## ACTIONS TO TAKE
(A) In the passage on Ingmar Bergman's Silence of God trilogy, what span of time does Winter Light cover?
(B) Continue the passage on Bergman's Silence of God trilogy from its final sentence, keeping the same voice.

And then Bergman began his Silence of God trilogy, a thematically-linked series of movies that grow from agnosticism to atheism.  The first, Through a Glass Darkly, is the movie that started my Bergman-athon.  I was simply blown away by this drama of a family coming together on an island to help a young woman's descent into madness.  The movie eventually comes to a climax in the attic, where the woman hallucinates that God has come to her while the others look on--God is a spider, she says, and he is raping her.  It's terrifying, and a big hint as to the direction of Bergman's philosophy and accordingly his art.  The second film, Winter Light, occurs in near real-time from the Communion of one mass to the beginning of the following one.  In the mean time, the priest has a crisis of faith when he is unable to comfort a parishioner (who himself has been driven to existential angst by the ever-looming threat of the atomic bomb) who then commits suicide.  Finally, The Silence features two sisters and one of their kids in a hotel room on vacation, and God isn't mentioned once.  It's a beautiful effect--Bergman has come to the conclusion that if God is silent--that is, if he allows these horrors to happen and lets crises of faith go unanswered--then he must not exist.  The Silence is his final film about the question of God, and therefore represents Bergman's conclusion on the subject:  God may or may not exist, but if he doesn't affect us, then he doesn't matter anyway.  This trilogy, each film astonishingly engaging, proves that Bergman can consistently crank out genius.

## DATASET EXTRACT

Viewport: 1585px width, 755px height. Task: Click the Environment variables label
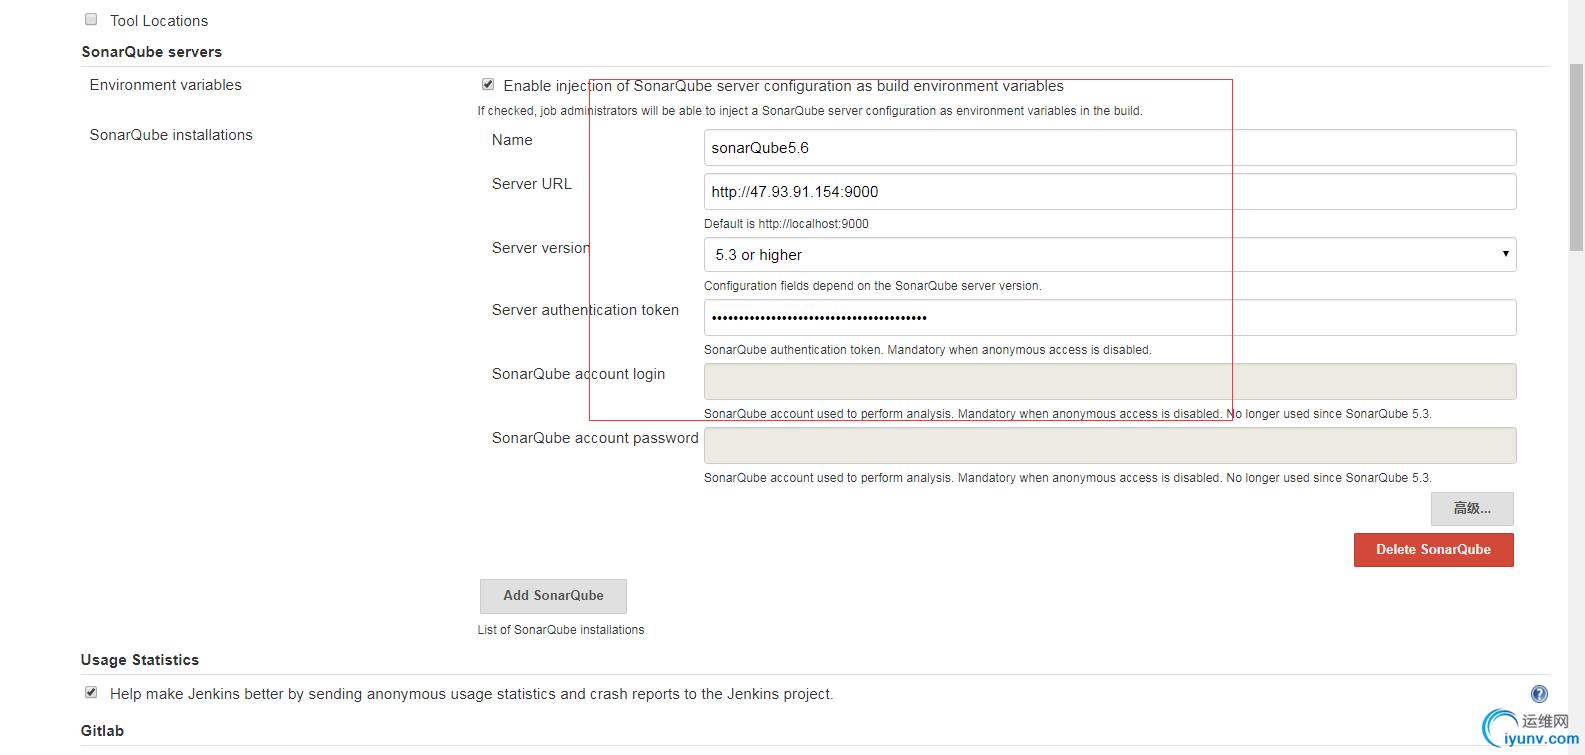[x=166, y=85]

==

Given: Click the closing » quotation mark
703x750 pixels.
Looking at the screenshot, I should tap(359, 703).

## RESPONSES FOR EACH TASK
(A) It runs in near real-time from the Communion of one mass to the beginning of the following one.

(B)
Persona, my personal favorite Bergman, represents the beginning of a more experimental phase, the director trying out new ways to use film like magic, an effect elaborated upon in Hour of the Wolf.  Bergman's post-Silence work is his psychology era.  He's always been interested in why people do what they do--Through a Glass Darkly, Wild Strawberries--but here, as he abandons God, he is free to focus solely on man.  Persona features an actress becoming her role, and it's a confusing, rewarding work of genius.  Hour of the Wolf is an underrated classic, a brilliant work of horror stemming from an artist's guilt.  His first major color film, Cries and Whispers, is also one of his best, although I'm having a hard time ranking them because I love so many of them.  In the transition from black and white, he's sort of moved into a red and white palette here, and it works beautifully.  Red is the color of passion, and this movie is about three sisters and a nurse revealing their deepest feelings.  Finally, the latest Bergman I've seen is Autumn Sonata, featuring Ingrid Bergman as a concert pianist who abandoned her family, and now she visits her adult daughter on a night where they finally unload on each other, confessing, apologizing, maturing, and growing closer, if not wiser.  Notable works I haven't yet seen are Scenes from a Marriage, which would fit in between Cries and Whispers and Autumn Sonata, Fanny and Alexander in '82, a few years after Autumn Sonata, and Saraband, his final television miniseries in 2003.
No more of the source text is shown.